Swansea's American owners have pledged chairman Huw Jenkins will stay at the Premier League club for "a long time" despite criticism from fans.
Steve Kaplan and Jason Levien answered questions at a forum hosted by Swansea City Supporters' Trust on Tuesday night, and admitted to mistakes over last season's takeover and the managerial appointment of Bob Bradley.
The former United States manager lasted only 85 days before he was sacked in December.
But the owners defended Jenkins who, with other selling shareholders, was urged to leave during Swansea's troubled start to the season.
"I expect him to be here a long time," Kaplan said of Jenkins. "He cares about the club deeply.
"Not all his decisions are right, not all my decisions are right decisions, not all Jason's are either.
"But he cares deeply about the club. He was instrumental in getting the club to where it is.
"We have all made mistakes along the way, but Huw is our long-term partner.
"He's been very open to new ideas and he has been great to work with."
Kaplan and Levien bought a controlling stake of 68 per cent in the club in July, a transaction which saw selling shareholders such as Jenkins make millions in profit.
The Supporters' Trust, which owns over 21 per cent in the club, was not fully consulted over the deal and tensions ran high for several months after the Americans had taken control.
"I think mistakes were made in the acquisition process. Looking back now, I would have liked to engage earlier with the Trust," Levien said.

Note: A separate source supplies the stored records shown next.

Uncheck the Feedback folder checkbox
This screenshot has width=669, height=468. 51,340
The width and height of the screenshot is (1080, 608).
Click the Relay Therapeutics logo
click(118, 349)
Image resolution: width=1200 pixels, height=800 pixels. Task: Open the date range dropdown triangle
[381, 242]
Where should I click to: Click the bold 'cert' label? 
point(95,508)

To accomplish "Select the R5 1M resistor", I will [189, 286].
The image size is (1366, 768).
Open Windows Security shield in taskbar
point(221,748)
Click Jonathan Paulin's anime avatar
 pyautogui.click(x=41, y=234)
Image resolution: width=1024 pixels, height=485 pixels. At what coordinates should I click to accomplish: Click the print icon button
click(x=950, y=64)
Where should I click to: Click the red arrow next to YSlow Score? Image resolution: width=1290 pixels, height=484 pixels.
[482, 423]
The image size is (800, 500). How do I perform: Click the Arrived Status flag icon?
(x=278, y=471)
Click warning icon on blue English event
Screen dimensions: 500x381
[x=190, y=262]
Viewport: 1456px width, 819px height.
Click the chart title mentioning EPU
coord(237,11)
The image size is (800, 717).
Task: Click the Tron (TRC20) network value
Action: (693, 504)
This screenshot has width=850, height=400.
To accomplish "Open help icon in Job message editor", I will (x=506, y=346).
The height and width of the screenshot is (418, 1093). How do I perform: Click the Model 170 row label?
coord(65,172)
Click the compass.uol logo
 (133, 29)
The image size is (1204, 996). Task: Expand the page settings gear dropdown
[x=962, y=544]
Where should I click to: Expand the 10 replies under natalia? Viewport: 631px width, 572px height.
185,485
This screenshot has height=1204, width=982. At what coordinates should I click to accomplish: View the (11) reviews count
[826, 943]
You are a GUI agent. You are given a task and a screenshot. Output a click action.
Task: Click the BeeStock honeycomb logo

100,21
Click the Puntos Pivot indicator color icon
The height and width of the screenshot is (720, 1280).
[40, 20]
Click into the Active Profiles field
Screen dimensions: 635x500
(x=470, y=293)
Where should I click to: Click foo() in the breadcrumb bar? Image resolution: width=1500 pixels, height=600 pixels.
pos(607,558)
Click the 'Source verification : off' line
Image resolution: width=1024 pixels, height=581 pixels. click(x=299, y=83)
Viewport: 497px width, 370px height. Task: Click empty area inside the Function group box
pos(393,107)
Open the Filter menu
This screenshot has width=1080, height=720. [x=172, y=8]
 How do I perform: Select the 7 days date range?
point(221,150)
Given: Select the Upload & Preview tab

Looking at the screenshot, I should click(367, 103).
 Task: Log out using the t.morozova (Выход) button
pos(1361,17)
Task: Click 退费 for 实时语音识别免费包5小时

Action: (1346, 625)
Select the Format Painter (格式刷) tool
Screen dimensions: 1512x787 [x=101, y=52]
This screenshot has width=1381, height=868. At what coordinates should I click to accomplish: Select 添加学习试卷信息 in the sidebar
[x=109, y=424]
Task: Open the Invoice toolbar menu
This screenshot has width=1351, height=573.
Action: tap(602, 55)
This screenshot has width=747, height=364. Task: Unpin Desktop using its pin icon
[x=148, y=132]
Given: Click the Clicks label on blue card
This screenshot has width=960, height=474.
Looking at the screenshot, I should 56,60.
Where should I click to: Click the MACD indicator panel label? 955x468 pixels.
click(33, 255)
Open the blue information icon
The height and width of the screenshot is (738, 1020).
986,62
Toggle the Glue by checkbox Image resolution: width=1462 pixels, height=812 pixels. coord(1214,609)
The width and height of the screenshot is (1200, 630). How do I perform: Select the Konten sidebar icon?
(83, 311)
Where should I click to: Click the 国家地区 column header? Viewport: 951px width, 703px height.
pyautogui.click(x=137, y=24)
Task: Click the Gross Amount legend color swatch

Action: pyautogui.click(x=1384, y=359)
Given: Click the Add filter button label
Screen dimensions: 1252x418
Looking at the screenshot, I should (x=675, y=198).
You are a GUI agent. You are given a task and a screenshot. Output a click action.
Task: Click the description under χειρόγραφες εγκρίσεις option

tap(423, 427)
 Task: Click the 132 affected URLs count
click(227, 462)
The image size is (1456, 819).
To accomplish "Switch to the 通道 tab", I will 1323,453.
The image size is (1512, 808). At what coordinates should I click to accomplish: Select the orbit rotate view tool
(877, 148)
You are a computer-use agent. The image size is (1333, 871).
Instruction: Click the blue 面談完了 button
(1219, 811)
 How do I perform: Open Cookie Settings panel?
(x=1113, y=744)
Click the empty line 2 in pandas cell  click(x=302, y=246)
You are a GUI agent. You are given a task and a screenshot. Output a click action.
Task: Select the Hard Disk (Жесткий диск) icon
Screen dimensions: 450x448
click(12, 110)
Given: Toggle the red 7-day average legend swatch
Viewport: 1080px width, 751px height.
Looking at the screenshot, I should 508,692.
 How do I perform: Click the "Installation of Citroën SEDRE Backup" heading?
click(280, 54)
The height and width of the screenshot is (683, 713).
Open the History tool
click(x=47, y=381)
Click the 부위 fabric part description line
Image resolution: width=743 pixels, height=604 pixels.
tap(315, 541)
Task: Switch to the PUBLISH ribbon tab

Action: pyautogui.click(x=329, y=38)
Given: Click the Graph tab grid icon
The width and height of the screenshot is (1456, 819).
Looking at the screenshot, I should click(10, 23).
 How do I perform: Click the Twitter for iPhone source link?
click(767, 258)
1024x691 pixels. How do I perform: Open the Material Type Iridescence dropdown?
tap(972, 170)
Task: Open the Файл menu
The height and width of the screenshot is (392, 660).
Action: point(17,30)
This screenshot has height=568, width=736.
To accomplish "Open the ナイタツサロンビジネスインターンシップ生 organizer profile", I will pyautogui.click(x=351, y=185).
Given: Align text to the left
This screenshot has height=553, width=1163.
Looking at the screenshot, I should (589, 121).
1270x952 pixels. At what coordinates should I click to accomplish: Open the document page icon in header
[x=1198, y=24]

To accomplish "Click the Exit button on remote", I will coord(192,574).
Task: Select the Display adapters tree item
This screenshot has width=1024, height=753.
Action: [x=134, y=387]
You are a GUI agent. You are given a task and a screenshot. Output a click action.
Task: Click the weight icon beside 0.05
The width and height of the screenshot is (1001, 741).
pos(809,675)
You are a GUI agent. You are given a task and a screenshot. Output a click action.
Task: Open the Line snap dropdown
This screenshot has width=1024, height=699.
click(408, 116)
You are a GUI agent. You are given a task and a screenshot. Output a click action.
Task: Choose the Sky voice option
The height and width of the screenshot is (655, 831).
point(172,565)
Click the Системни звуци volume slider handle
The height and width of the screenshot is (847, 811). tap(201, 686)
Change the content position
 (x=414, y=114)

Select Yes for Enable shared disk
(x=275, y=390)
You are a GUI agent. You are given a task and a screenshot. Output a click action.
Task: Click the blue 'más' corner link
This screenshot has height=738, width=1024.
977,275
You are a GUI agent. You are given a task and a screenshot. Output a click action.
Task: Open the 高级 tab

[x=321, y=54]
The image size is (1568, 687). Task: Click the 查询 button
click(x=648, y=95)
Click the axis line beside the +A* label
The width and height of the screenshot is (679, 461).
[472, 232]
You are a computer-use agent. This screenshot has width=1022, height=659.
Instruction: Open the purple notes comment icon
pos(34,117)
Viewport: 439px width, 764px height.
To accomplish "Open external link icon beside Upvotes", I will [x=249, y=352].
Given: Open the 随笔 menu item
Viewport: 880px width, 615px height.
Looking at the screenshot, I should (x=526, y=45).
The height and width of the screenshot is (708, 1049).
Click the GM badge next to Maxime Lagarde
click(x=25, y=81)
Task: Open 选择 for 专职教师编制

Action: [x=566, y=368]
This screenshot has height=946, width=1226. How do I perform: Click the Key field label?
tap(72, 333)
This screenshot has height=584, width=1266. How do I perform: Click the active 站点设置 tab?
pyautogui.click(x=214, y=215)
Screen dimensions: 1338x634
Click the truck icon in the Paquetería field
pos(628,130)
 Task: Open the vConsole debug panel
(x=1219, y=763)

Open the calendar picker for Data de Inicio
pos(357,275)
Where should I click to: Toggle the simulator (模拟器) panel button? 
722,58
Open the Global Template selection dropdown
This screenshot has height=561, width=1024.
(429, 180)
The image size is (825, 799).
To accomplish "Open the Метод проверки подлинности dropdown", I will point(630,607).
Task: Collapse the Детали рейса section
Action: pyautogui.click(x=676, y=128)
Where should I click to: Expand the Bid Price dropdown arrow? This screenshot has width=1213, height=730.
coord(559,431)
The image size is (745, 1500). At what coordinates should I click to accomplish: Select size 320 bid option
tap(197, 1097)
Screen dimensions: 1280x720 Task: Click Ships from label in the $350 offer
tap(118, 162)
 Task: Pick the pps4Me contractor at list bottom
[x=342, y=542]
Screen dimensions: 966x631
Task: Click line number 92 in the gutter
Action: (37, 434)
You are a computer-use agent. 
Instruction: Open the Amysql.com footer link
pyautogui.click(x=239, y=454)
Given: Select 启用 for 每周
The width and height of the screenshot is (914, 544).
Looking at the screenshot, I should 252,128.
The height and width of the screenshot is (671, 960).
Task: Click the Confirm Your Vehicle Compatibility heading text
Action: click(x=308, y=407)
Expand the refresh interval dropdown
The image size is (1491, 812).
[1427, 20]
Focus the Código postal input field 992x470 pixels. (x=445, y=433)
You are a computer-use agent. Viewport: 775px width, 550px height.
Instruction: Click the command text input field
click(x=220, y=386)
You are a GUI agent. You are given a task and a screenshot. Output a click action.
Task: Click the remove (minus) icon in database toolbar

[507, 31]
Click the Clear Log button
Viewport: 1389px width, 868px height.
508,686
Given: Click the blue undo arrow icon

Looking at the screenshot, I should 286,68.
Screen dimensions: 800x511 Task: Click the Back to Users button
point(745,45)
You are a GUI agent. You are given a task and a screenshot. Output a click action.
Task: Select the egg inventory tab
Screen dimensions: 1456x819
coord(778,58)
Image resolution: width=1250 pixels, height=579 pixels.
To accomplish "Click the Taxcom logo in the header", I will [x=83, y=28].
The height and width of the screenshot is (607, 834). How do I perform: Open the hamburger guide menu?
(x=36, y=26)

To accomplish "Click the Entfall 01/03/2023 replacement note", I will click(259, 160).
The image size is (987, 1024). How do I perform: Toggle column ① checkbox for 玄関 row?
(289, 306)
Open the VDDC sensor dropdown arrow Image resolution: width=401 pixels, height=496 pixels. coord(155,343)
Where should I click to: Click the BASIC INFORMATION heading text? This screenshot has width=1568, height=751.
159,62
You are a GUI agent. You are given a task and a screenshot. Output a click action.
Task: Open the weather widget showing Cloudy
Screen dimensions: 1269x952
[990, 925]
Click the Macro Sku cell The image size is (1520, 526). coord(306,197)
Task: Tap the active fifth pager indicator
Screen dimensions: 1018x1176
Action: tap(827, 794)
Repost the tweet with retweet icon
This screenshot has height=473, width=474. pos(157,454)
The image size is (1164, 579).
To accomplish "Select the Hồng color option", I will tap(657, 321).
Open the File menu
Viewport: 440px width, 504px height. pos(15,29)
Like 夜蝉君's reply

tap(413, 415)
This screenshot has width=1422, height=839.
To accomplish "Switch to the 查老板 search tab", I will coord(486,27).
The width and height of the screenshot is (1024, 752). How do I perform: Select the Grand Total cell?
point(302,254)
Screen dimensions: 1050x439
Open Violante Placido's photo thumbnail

"I cannot speak for the shareholders, but I know for more than a decade they led the club to great success.
"I think the board who were here during that period deserve respect."
Levien also owned up to mistakes in the transfer market, with the struggles of record signing Borja Baston - who has scored only once since his Â£15.5million summer move from Atletico Madrid - highlighted at the forum.
And he spoke candidly about the ill-fated Bradley era, which brought only two wins in 11 games and left Swansea deep in relegation trouble.
"I take responsibility for that," Levien said of his decision to appoint the Premier League's first American manager.
"It was our first 60 days as owners. Prior to Bob's arrival we were struggling, so it is not all about that 85-day period.
"It was not working with the previous manager (Francesco Guidolin), as was the case with the second manager, and we made the change we felt was needed.
"We will make mistakes but when we see the need to make a change we will be decisive in making that change."
Swansea have improved under Paul Clement since January, but they are only one place and one point above the relegation zone ahead with eight games left to play.
But Levien insists there are plans to increase the Liberty Stadium's modest capacity of 20,520 even if Swansea are relegated.
"We are not looking at changes to the stadium just for next season, it is for the long term," Levien said.
"Obviously there will be plenty of considerations to factor in if we change leagues, but the decision over the stadium will not be taken with just next year in mind.
"We have a variety of options on stadium expansion. The key is to do it the right way."